A         =  Armengeld
BKF    =  Begraven op het kerkhof
G2K1  =  Gedurende 2 uur een
                1 kerkklok geluid
BB      =  Beste baarkleed

Figuur 9: extract begrafenisregisterNicolaas Hubertud Lassoij dd. 9 Juli 1766

 

 

Op 10 Januari 1758 kopen de drie stiefbroers van Nicolaas Hubertus Lassoij - Johannes, Theodorus en Gerardus – de woning van Hermanus van Leuven voor een bedrag van 300 gulden. Deze woning was gelegen naast de woning van Nicolaas Hubertus. Links van hen woont dan Herman Wessels, een van de schepenen van de stad Geertruidenberg. Een schepen was vroeger een magistraat te vergelijken met de functie van een ambtenaar van de burgerlijke stand in deze tijd.

Het huis van Nicolaas Hubertus Lassoij wordt op 1 Juli 1777 gekocht door zijn zoon Michiel voor 367 gulden en 6 stuivers. Na het overlijden van Michiel op 29 April 1798, wordt dit huis namens de vier kinderen van Michiel op 4 December 1798 verkocht door Johannes Lassoij -
die een oom van Michiel was -  aan Adriaan Sweep voor 698 gulden en 15 stuivers. Dit is dus bepaald geen slechte deal geweest.

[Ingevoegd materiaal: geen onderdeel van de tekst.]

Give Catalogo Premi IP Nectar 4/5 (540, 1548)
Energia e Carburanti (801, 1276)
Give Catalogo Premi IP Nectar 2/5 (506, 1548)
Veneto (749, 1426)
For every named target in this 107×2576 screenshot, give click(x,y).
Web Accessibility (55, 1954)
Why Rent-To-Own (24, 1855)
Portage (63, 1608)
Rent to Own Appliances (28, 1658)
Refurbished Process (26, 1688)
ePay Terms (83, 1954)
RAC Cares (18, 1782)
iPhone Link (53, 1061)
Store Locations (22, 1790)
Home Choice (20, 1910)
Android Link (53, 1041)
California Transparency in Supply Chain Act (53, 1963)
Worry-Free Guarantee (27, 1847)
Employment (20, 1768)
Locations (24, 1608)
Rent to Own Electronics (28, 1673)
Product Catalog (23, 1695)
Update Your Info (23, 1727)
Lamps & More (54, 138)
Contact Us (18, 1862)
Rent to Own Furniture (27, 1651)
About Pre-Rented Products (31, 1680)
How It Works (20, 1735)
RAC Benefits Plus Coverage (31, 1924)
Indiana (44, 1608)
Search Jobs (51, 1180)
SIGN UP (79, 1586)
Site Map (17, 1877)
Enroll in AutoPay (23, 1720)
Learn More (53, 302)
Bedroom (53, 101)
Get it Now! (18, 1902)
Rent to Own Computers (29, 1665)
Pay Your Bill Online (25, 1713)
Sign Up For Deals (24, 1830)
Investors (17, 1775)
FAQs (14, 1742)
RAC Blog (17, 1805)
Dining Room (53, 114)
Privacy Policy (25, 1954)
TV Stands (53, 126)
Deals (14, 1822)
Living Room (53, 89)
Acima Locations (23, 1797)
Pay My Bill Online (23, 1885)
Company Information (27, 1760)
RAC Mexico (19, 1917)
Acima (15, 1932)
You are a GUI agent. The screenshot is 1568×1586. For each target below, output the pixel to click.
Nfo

Behalve het huis van zijn vader kocht Michiel op 23 Maart 1784 twee naast elkaar gelegen huisjes met hof en erf van Rijtje Astma voor 390 gulden. Deze  huisjes grensden aan de woning – maar dan aan de linkerzijde – van de hier reeds eerder genoemde Herman Wessels.
Deze twee huisjes worden uiteindelijk op 26 Augustus 1808 door zijn zoon Nicolaas – die toen zelf reeds in Zevenbergen woonde – verkocht aan het gemeenteraadslid van Geertruidenberg Johannes Allard voor 215 gulden. Bij deze verkoop trad hij als gemachtigde op voor zijn zuster Adriana die toen reeds in Amsterdam woonde en zijn broer Antonius
(Anthony) van wie verder niets bekend is.

Tenslotte wordt de woning van Johannes Lassoij die overleden is op 13 September 1808, verkocht door de executeurs van zijn nalatenschap - Pieter Kokken en Johannes Weterings -  

aan de weduwe en de kinderen van Goverd Weterings  op 24 Juli 1810 voor een bedrag van   
209 guldem – 12 stuivers en 8 penningen.

Deze Johannes Lassoij schijnt nog elders in Geertruidenberg een huis met hof en erf te hebben bezeten want volgens een acte van de zelfde datum wordt een huis met hof en erf van hem -
gelegen aan de west zijde van de Koestraat - verkocht voor 109 gulden - 12 stuivers en 8 penningen. Wat met de opbrengst van deze verkopen is gebeurd is ons nog niet duidelijk.